Gifted Child Rentan Menderita Imposter Syndrome
Psikolog Klinis UGM, Tri Hayuning Tyas, S.Psi., M.A., mengatakan bahwa impostor syndrome atau impostor phenomenon merupakan fenomena psikologis dimana seseorang tidak mampu menerima dan menginternalisasi keberhasilan yang ia raih. Dengan kata lain, orang yang mengalami impostor syndrome selalu mempertanyakan dirinya sendiri atas pencapaian atau prestasi yang telah diraih. Ia merasa kesuksesan yang berhasil diraih merupakan bentuk dari keberuntungan atau kebetulan semata, bukan karena kemampuan intelektual dirinya [6]. Ketika seseorang tidak dapat menerima dan menginternalisasi keberhasilan yang ia raih, orang ini akan cenderung bekerja lebih keras dan menaikan standar diri mereka lebih tinggi untuk mengatasi perasaan cemas dan bersalah atas keberhasilan yang telah diraih [7].
Orang yang mengalami imposter syndrome cenderung akan terus memotivasi dirinya untuk terus bekerja keras, bahkan terkadang lebih dari yang diperlukan. Namun, hal ini dilakukan semata-mata agar ia merasa aman dan tidak ada orang yang tahu bahwa dirinya adalah seorang “penipu” [8]. Orang yang mengalami imposter syndrome cenderung bersikap keras terhadap dirinya sendiri, contohnya kerap menyalahkan dan mengkritik diri sendiri terhadap kesalahan yang terjadi meskipun kesalahan itu terjadi di luar kendali. Kesalahan ini selalu dikaitkan dengan kepercayaan bahwa dirinya kurang cerdas dan memiliki kemampuan yang tidak mumpuni. Maka tidak jarang, orang dengan imposter syndrome takut mencoba hal yang baru karena mereka takut gagal dan melakukan kesalahan.
Pemberian label gifted kid dapat menjadi ladang subur tumbuhnya imposter syndrome pada diri anak. Mungkin sewaktu anak masih berada di sekolah dasar, materi yang didapat masih bisa dibilang mudah, tetapi seiring dengan naiknya tingkat akademik, materi yang didapat semakin sulit. Dengan situasi tersebut,anak-anak yang dulunya dilabeli sebagai gifted kid, justru akan drop out dari kuliah.

> **BAGIAN DATA**:
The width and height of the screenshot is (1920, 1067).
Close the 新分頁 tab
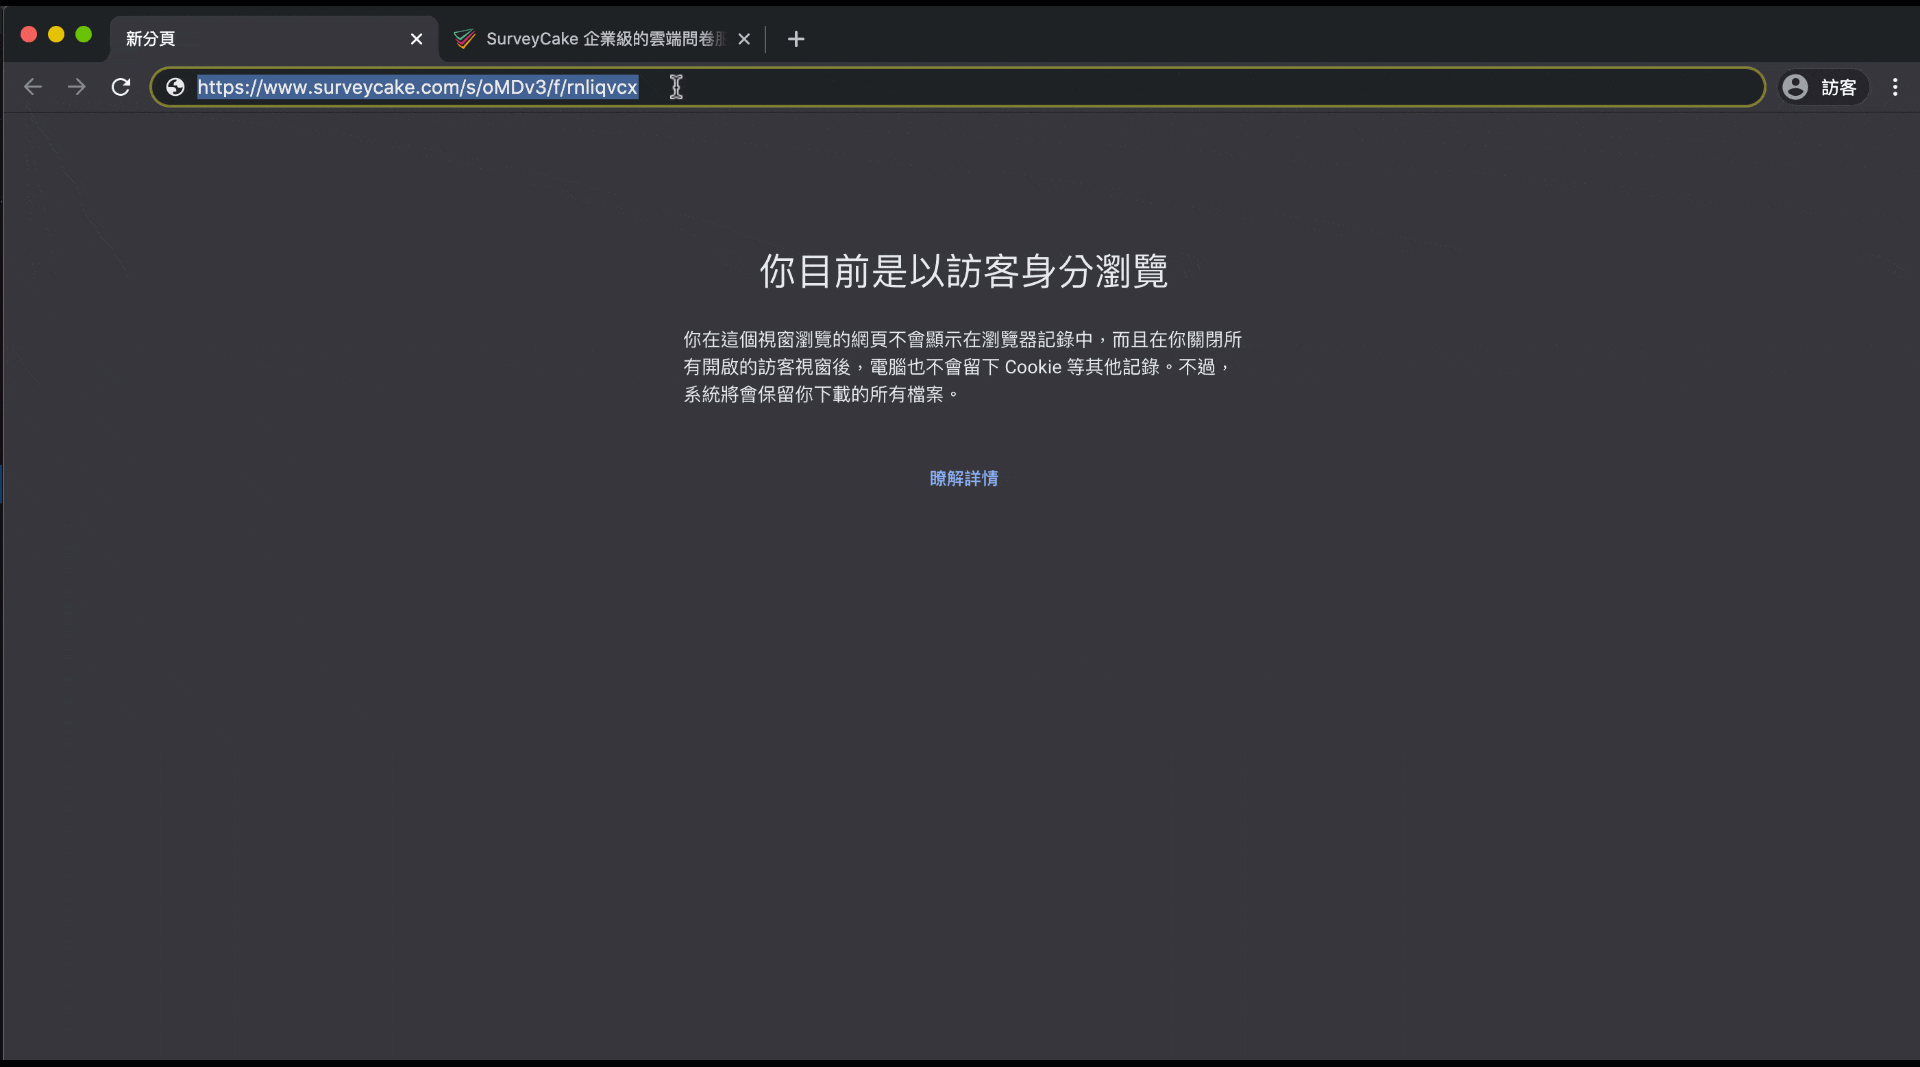pos(416,39)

> **TUGAS ANDA**:
1. Menurut kutipan tentang imposter syndrome, mengapa orang dengan imposter syndrome tidak jarang takut mencoba hal yang baru?
2. Tuliskan kembali bagian kutipan tentang imposter syndrome dari "Orang yang mengalami imposter syndrome cenderung akan" sampai "dan melakukan kesalahan.".
Baris-baris data tersebut tidak perlu digunakan.

> **HASIL BERURUTAN**:
1. Karena mereka takut gagal dan melakukan kesalahan.

2.
Orang yang mengalami imposter syndrome cenderung akan terus memotivasi dirinya untuk terus bekerja keras, bahkan terkadang lebih dari yang diperlukan. Namun, hal ini dilakukan semata-mata agar ia merasa aman dan tidak ada orang yang tahu bahwa dirinya adalah seorang “penipu” [8]. Orang yang mengalami imposter syndrome cenderung bersikap keras terhadap dirinya sendiri, contohnya kerap menyalahkan dan mengkritik diri sendiri terhadap kesalahan yang terjadi meskipun kesalahan itu terjadi di luar kendali. Kesalahan ini selalu dikaitkan dengan kepercayaan bahwa dirinya kurang cerdas dan memiliki kemampuan yang tidak mumpuni. Maka tidak jarang, orang dengan imposter syndrome takut mencoba hal yang baru karena mereka takut gagal dan melakukan kesalahan.